- Your instructions -
Can you give the records again from the line with "Image resolution: width=699" up to and including the line with "Action: click(x=134, y=166)", swapping "menu" for "dropdown" and keeping everything else unchanged?

- Data for this task -

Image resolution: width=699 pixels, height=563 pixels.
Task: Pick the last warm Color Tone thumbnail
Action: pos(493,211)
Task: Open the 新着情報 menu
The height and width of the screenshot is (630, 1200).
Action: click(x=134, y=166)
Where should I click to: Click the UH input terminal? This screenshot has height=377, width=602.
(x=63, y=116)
---
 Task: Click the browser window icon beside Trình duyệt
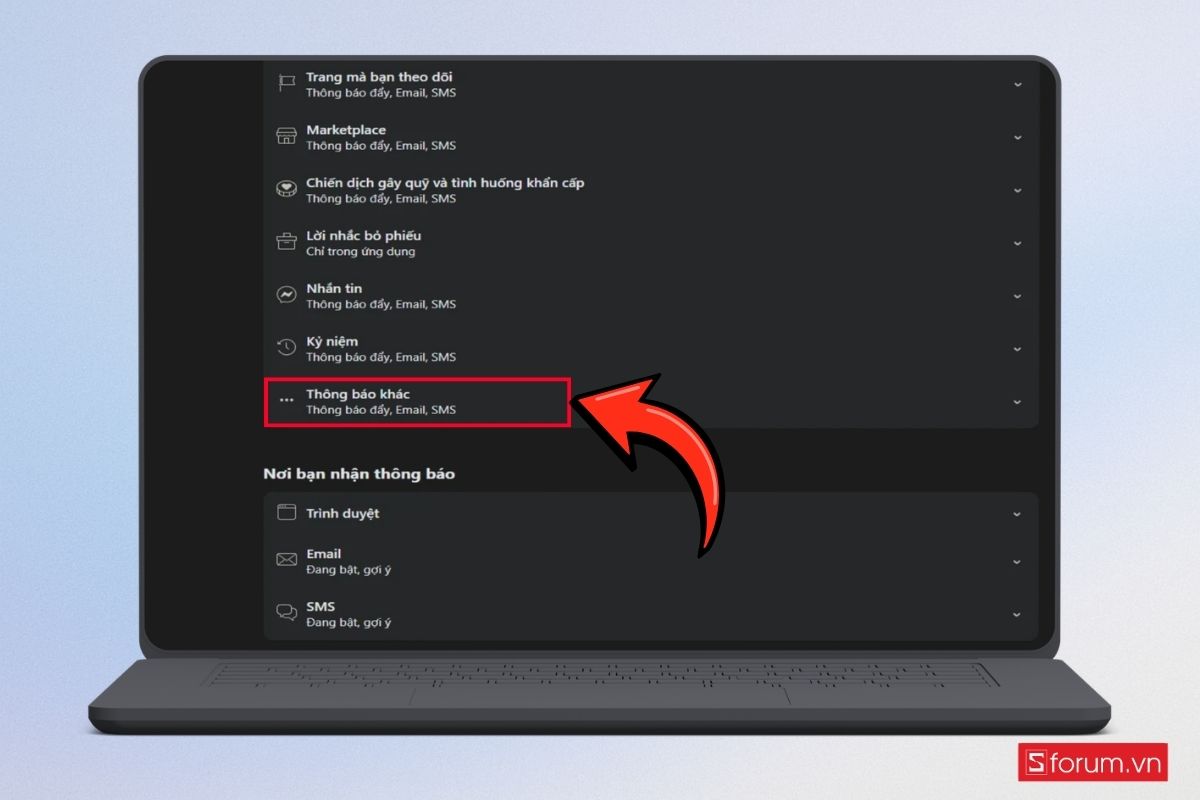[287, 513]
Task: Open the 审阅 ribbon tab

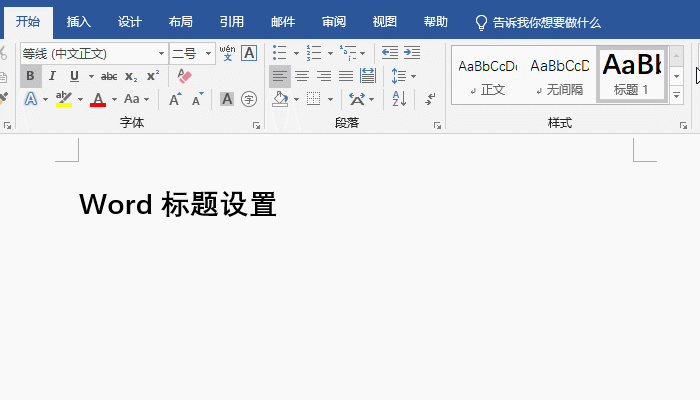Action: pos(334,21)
* * *
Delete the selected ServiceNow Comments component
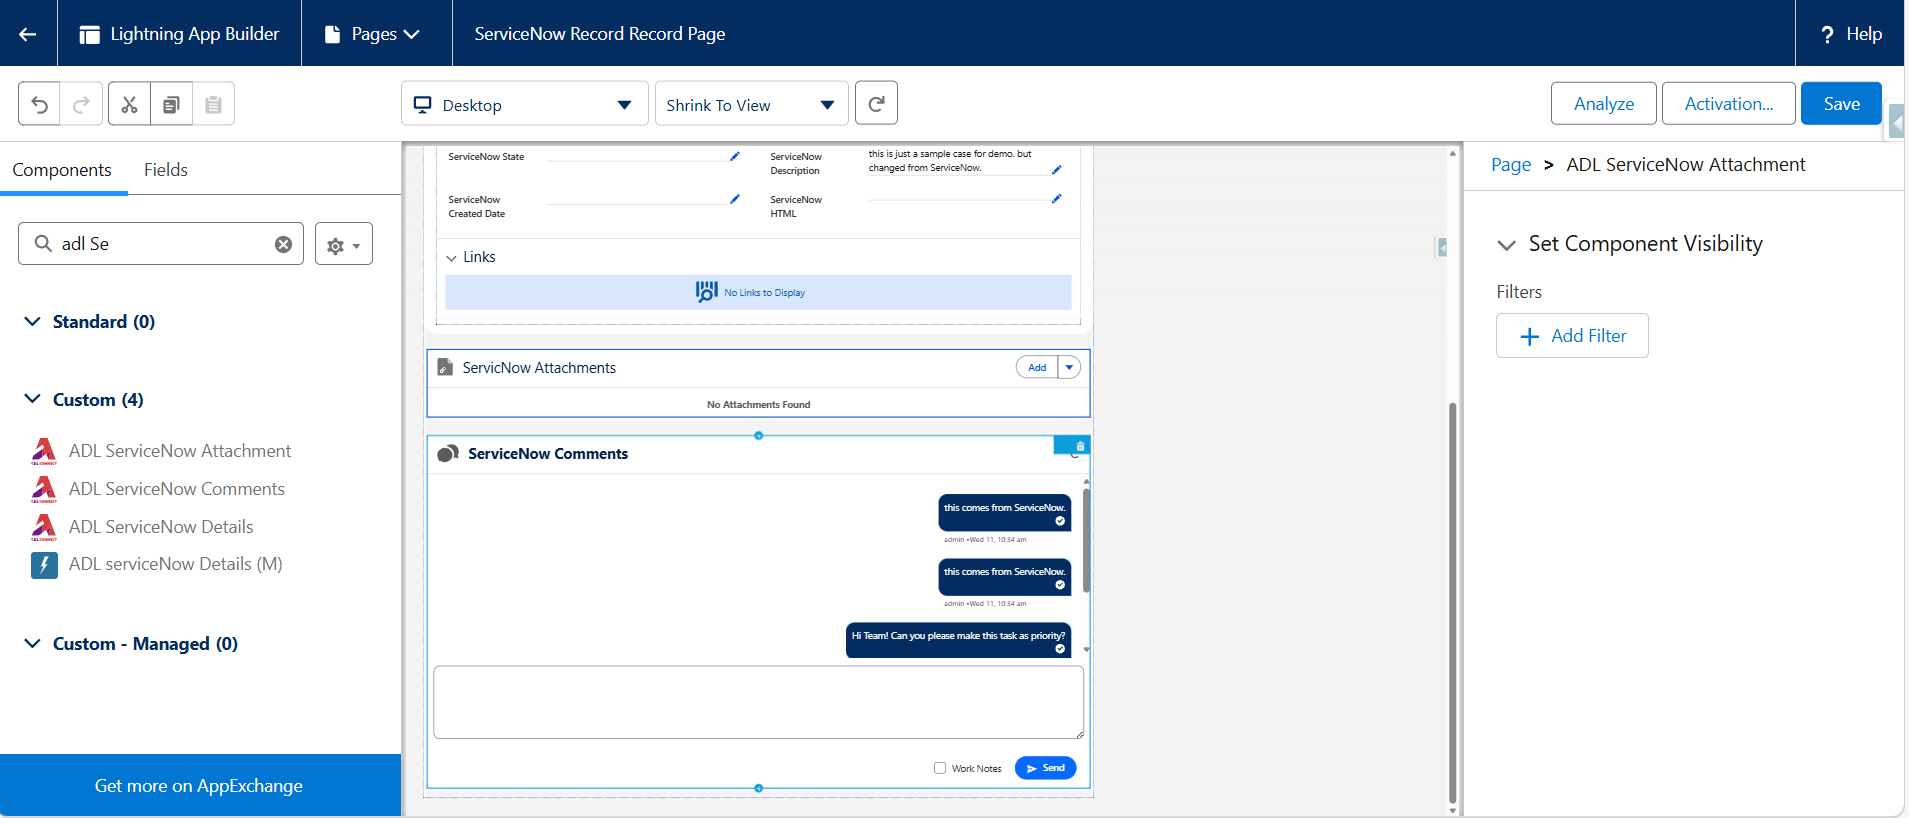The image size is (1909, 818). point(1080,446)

- Exercise solution -
Image resolution: width=699 pixels, height=563 pixels.
Task: Pick the last warm Color Tone thumbnail
Action: pos(493,211)
Task: Open the 新着情報 dropdown
The height and width of the screenshot is (630, 1200).
Action: click(x=134, y=166)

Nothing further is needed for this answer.